The hours of sleep I got a night over the past few days looked like this:
3, 3, 2, 2, 1.5, 5. That's slightly over two normal nights of sleep over six days. 

Sleep deprivation in architecture students is an interesting thing. A little can act as a stimulant- when you're tired, you're less critical, acting less rationally and more intuitively/erratically. For me, there's four stages to serious sleep deprivation, say, on 3 hours of sleep a night or less:
  1. Tired - Maybe after the first night of 3 hours of sleep. You feel a little haggard, a little worn, and a little tired. You feel about the same as usual, just thinking idly about how it would have been nicer to have been able to sleep in another hour.
  2. Punchy - A short phase- you feel oddly light and awake. Everything strikes you as kind of funny, and you feel lightly drunk. You work and think you're actually being super productive because you're feeling so good. This whole lack of sleep thing isn't really a concern, maybe I can live my whole life on 3 hours a night! But then you realize how quickly you're zoning out, and how you always have to keep moving your eyes around to keep from being hypnotized by everyday objects. 
  3. Painful - The fun time is over. Your body hurts. You go to bed tired and wake up feeling ten times more tired. Your eyes burn, your face is greasy, and your hair is a fire hazard. Your stomach is always borderline nauseous. You've lost all sense of humor, and actually, you find yourself often in extremes of emotion- you're quick to fly into irrational rage or abject misery. You write incendiary a irrationally hostile messages about print labs. Your neck is stiff, and you frequently have to walk around to keep from falling asleep at your desk. You feel thin, immaterial, spread way to thin. You fantasize about sleep.
  4. Undead- You've lost all emotion and your face is as wooden as the work table. You can barely move your body. People stop you and tell you that you terrible and you just stare back at them expressionless with empty eyes. Your thoughts and motions are slow, and your mind works like a telegraph operator typing out S.O.S. while freezing to death, one ping coming down the line after another. Beyond this point, there are hallucinations, illness. Your own body force-quits you to get some sleep in an automatic override and I've known people who have missed their own final reviews because of it. Just today, someone told me that they have no memory of getting up, walking across thier house, shutting off the alarm, and walking back to bed. 
And this is the slow version, if you don't sleep at all, you'll reach phase 4 by the third night. 

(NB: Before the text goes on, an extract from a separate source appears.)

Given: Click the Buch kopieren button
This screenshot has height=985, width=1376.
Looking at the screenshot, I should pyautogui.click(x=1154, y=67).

The Russian KGB used sleep deprivation extensively as a means of torture. Solzthenitzyn writes extensively about it in The Gulag Archepelago, how it was used because its so incredibly effective at destroying the will, eliciting signed confessions, and it leaves no bruises or visual scarring for the Red Cross or Amnesty International to photograph. 

The US government uses it too to torture terrorism suspects, really no different from the KGB. 

Supposedly, a night without sleep is supposed to take days off your lifespan. 

But, my review is done. And I'm going to bed.